On May 11, 2004, the Senate passed a bill (S. 1637) which included a provision of the Civil Rights Tax Relief Act (CRTRA) that would bar the double taxation of attorney’s fees in discrimination and other employment cases. The Senate bill will now be considered by the House.
In the Small Business Job Protection Act of 1996, which increased the minimum wage, Congress made all damage awards not based on “physical injuries or physical sickness” taxable. Therefore, unlike for awards in personal injury claims, which remain untaxed, awards for discrimination claims awards involving back wages, non-physical injuries (including emotional distress), and attorney’s fees are now taxable, regardless of how the injuries are designated in a settlement agreement.
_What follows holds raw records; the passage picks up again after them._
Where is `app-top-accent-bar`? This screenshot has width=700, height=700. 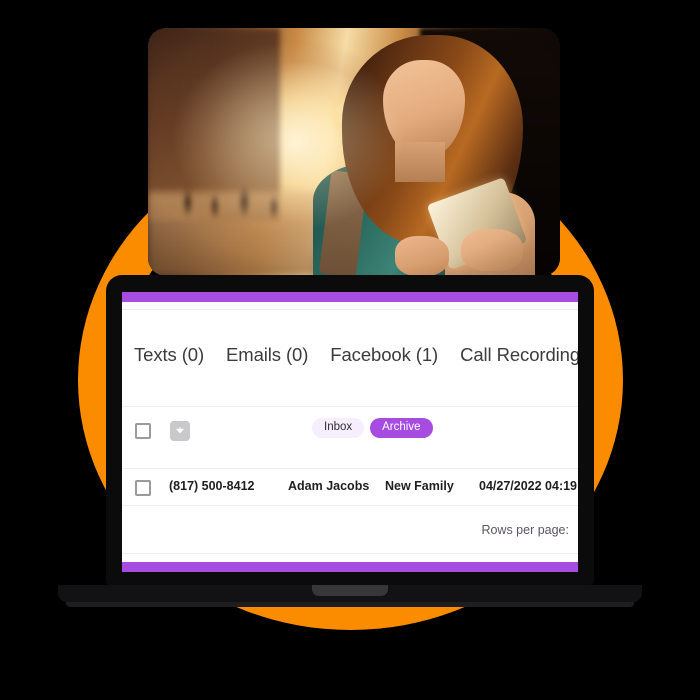
app-top-accent-bar is located at coordinates (350, 297).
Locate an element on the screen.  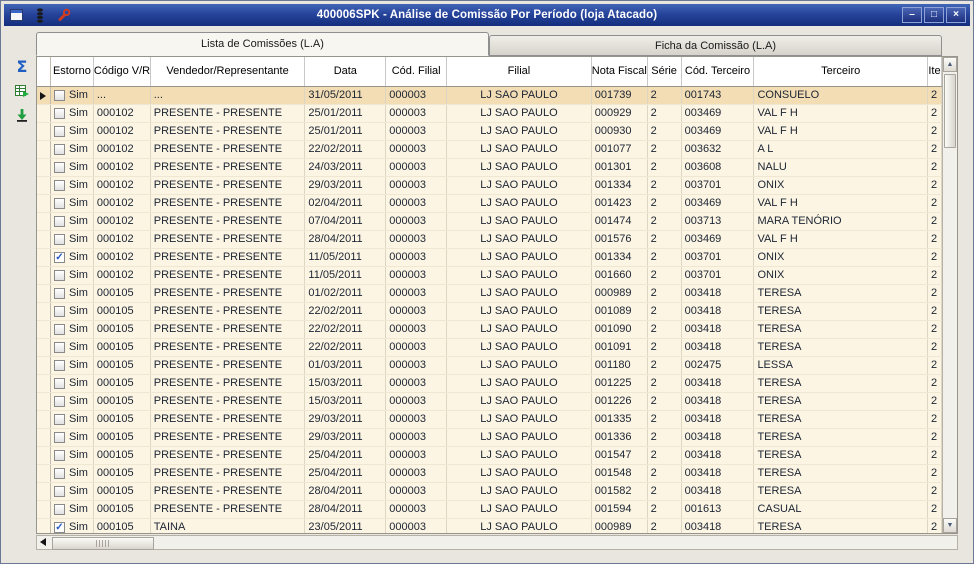
vertical-scrollbar: ▲ ▼ is located at coordinates (950, 295).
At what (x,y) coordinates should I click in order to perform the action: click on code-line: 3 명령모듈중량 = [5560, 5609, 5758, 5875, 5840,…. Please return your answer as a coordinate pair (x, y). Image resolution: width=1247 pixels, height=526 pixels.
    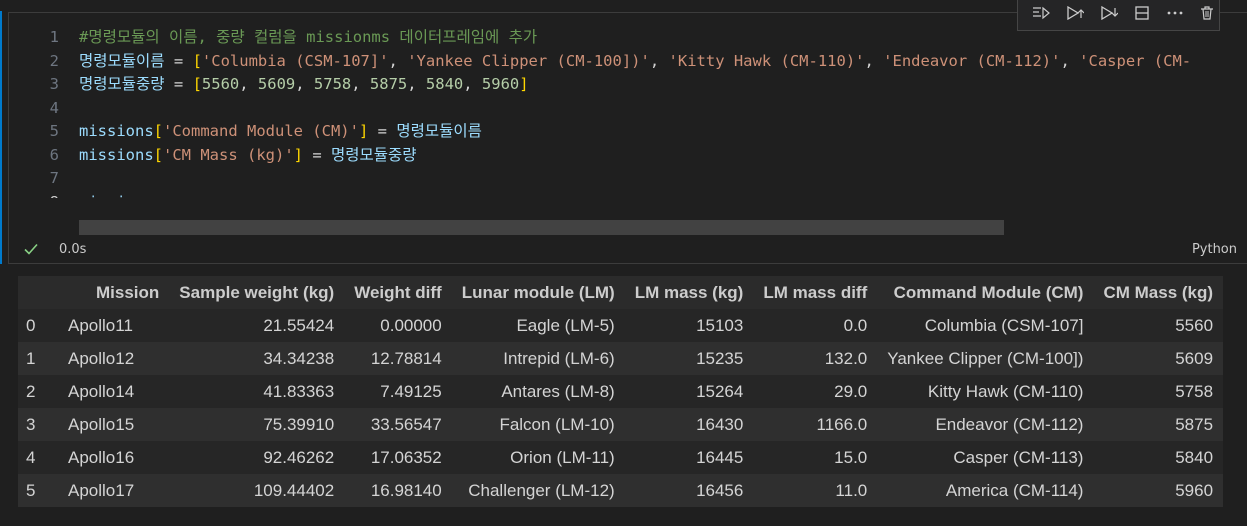
    Looking at the image, I should click on (268, 84).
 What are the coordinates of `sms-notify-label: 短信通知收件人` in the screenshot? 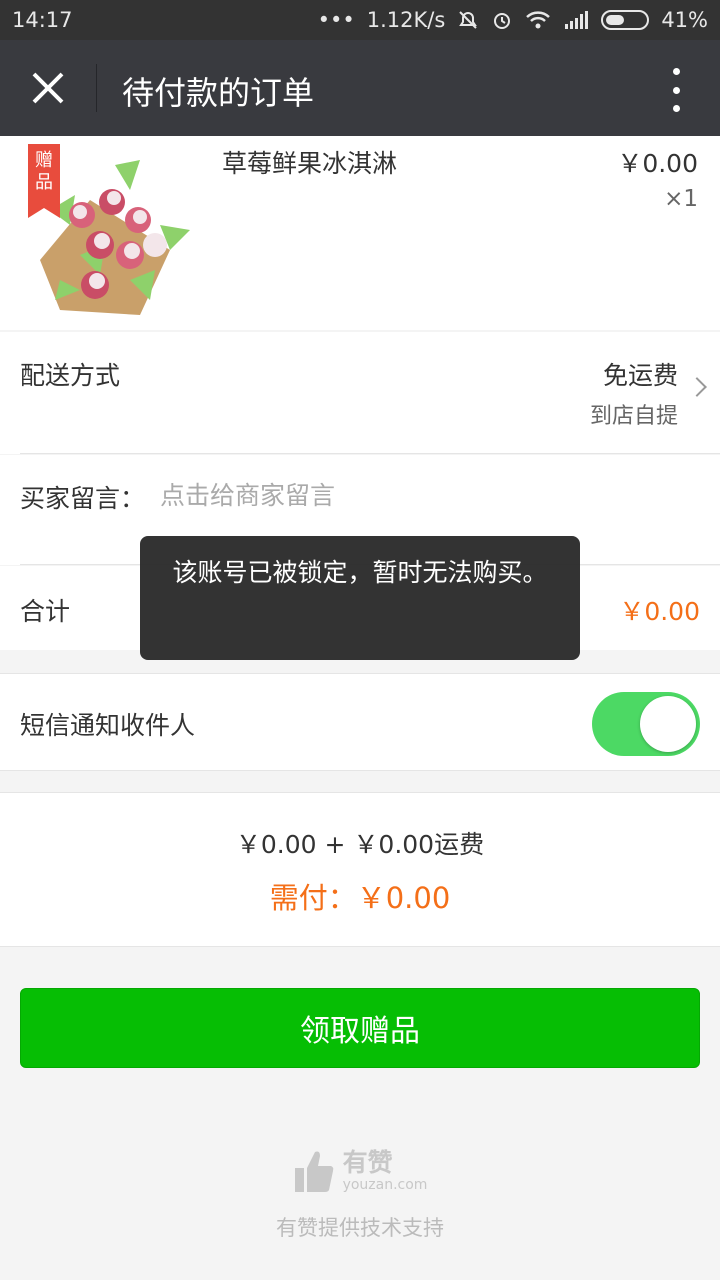 It's located at (108, 726).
This discriminates against plaintiffs who bring civil rights cases.
Pursuant to Title VII, prevailing plaintiffs are entitled to “make whole” relief, which includes reimbursement of reasonable attorney’s fees and costs. Since 1996, civil rights case plaintiffs have been, and still are, taxed on the portion of the award paid to their attorney as attorney’s fees. Since attorneys are taxed on the attorney fee award as well as the plaintiff, the attorney’s fees award end up being taxed twice. The provision of the CRTRA recently passed by the Senate eliminates the taxation of attorney’s fee awards completely, by eliminating attorney’s fees from the plaintiff’s gross income.
Other provisions of the CRTRA not yet passed by the Senate include those that would eliminate taxation of emotional distress awards in discrimination cases, by excluding such damages completely from taxable gross income, and prevent workers subjected to illegal discrimination from paying higher taxes on lump-sum wage awards. The CRTRA would also provide for income averaging of back pay awards, which would permit back wage awards to be taxed over the number of years for which the award was designed to compensate. Currently, when plaintiffs receive back pay awards covering many years of wages the IRS regulations require that the back-pay awards (taxable income) be taxed in the year received even if the award covers more than one years’ wages. This can place workers in a higher tax bracket than they would have been in had they not been discriminated against and received their wages over the years they worked.